[Directions for this task]
Copy every line of the data that contains the string "chevron".

Stored data
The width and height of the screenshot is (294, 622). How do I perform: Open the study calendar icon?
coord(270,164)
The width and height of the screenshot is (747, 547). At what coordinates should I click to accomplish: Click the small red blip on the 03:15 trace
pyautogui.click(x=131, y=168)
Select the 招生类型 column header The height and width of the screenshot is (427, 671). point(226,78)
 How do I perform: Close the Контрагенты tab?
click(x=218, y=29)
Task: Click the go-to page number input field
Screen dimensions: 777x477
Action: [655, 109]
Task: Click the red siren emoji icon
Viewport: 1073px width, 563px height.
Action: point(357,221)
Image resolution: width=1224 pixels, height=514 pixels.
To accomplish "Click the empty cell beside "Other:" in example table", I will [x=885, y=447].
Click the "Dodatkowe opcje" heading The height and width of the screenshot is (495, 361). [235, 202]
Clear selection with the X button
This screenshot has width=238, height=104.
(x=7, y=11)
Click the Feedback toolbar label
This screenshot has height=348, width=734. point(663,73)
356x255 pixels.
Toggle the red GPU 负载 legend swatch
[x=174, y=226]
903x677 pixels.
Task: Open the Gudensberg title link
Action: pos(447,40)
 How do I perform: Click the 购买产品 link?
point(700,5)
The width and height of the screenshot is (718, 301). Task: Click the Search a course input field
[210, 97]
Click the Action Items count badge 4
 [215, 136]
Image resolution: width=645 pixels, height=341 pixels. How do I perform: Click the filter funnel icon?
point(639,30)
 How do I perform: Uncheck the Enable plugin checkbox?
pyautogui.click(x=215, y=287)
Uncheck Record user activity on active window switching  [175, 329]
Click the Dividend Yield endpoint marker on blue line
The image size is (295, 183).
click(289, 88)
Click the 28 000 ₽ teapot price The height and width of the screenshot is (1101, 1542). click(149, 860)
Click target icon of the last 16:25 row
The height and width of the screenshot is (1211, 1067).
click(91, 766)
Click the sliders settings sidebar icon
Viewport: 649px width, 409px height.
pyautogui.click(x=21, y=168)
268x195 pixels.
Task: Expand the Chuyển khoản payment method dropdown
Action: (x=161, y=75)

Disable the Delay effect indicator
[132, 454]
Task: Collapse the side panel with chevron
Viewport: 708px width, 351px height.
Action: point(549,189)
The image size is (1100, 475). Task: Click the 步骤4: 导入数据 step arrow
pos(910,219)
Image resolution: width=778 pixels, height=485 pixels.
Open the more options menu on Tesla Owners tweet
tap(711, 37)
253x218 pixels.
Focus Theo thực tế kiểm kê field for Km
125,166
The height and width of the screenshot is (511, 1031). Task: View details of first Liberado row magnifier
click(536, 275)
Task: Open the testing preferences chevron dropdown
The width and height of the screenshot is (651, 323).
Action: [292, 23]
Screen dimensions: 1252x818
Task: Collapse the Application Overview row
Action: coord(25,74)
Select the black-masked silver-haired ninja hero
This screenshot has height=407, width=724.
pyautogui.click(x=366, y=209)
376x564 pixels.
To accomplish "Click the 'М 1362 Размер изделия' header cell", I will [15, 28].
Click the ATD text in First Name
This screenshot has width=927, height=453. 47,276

[Written solution]
Task: Collapse the side panel with chevron
Task: Open the testing preferences chevron dropdown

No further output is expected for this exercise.